Please write out all of the items below again, requests included, adding 67 to every number in the answers, both coordinates and sizes. Leave the requests unchanged and the pictures out.

— Start Data in this exercise —

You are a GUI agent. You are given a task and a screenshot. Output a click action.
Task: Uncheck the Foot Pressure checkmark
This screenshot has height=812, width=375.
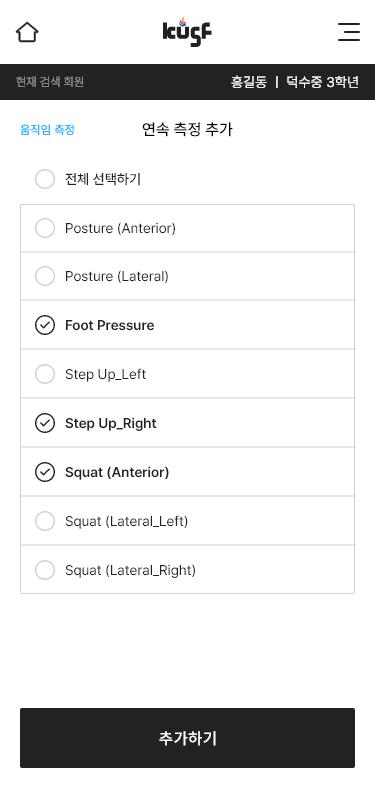[45, 325]
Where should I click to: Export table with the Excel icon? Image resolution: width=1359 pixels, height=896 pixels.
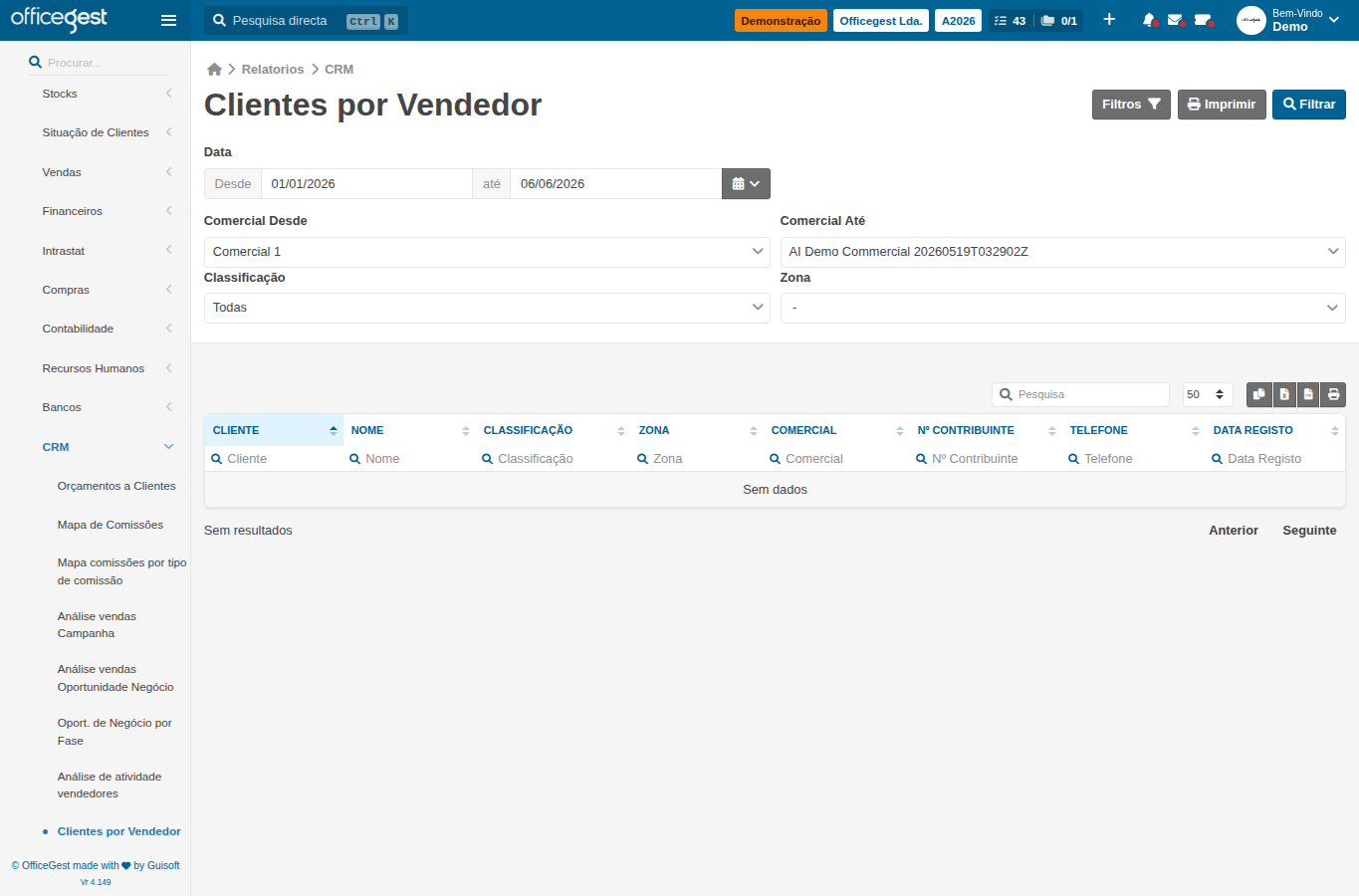pos(1284,394)
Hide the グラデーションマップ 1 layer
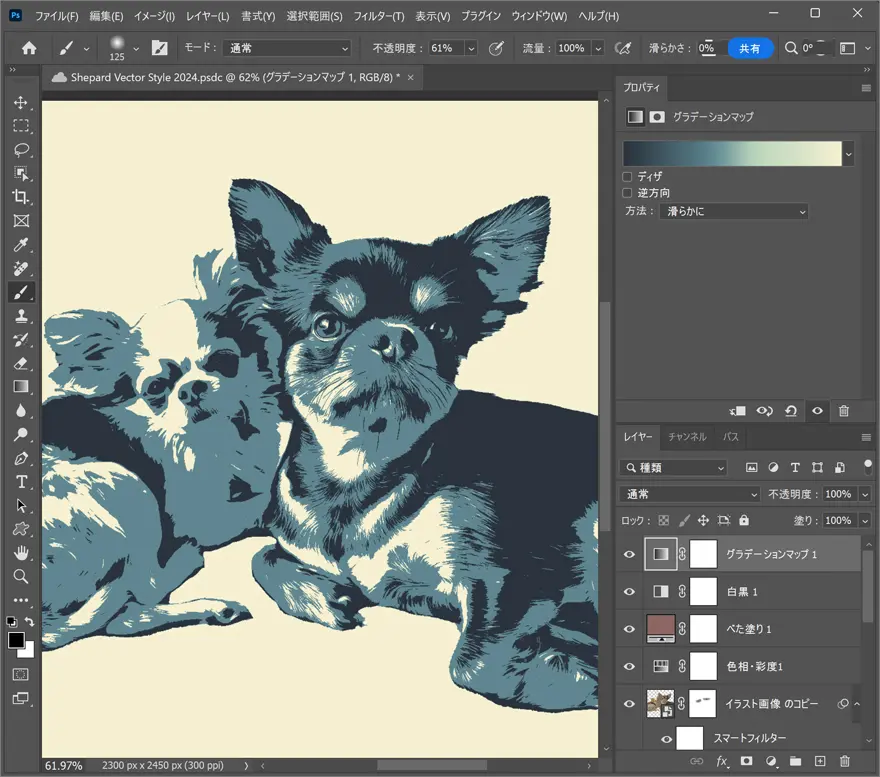 coord(629,553)
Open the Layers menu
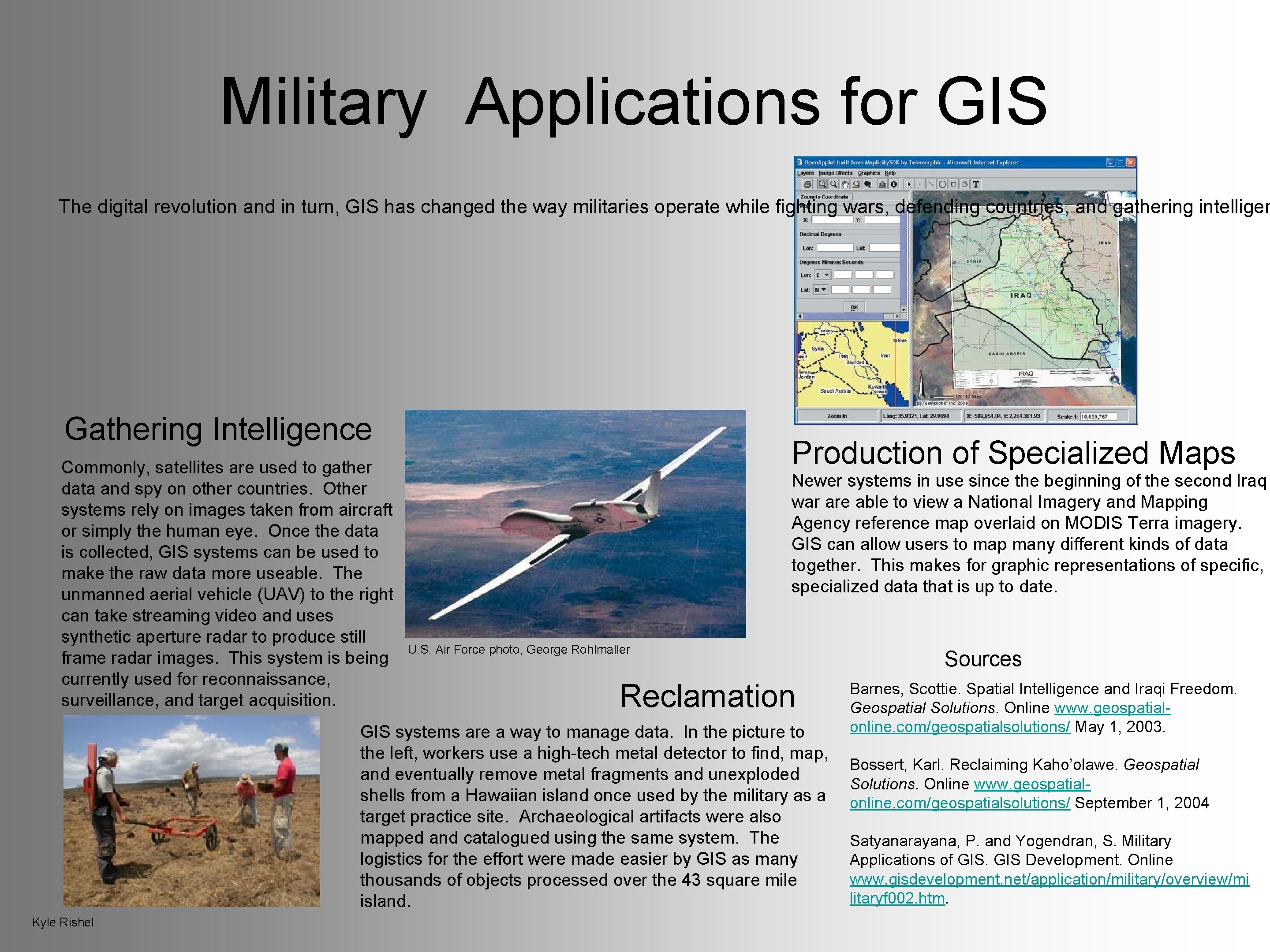Viewport: 1270px width, 952px height. 806,173
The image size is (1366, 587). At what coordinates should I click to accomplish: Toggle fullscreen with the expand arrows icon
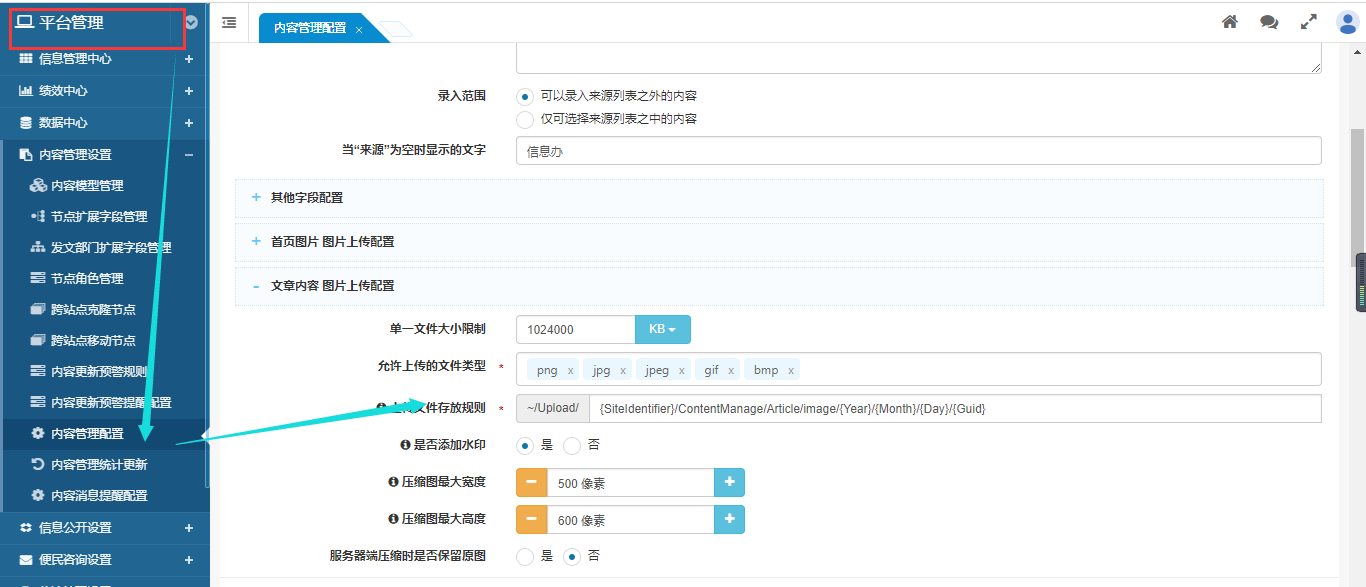tap(1308, 22)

— End Data in this exercise —

Task answer:
You are a GUI agent. You are given a task and a screenshot. Output a click action.
Task: Uncheck the Foot Pressure checkmark
This screenshot has height=812, width=375.
[112, 392]
Where should I click to: Export table with the Excel icon? Image resolution: width=1359 pixels, height=896 pixels.
pos(1351,461)
Hide the グラデーションマップ 1 layer
 coord(696,620)
Open the Layers menu
Viewport: 1337px width, 1019px height. 873,240
The image size is (1366, 587). At what coordinates should I click to accomplish: Toggle fullscreen with the expand arrows icon
tap(1375, 89)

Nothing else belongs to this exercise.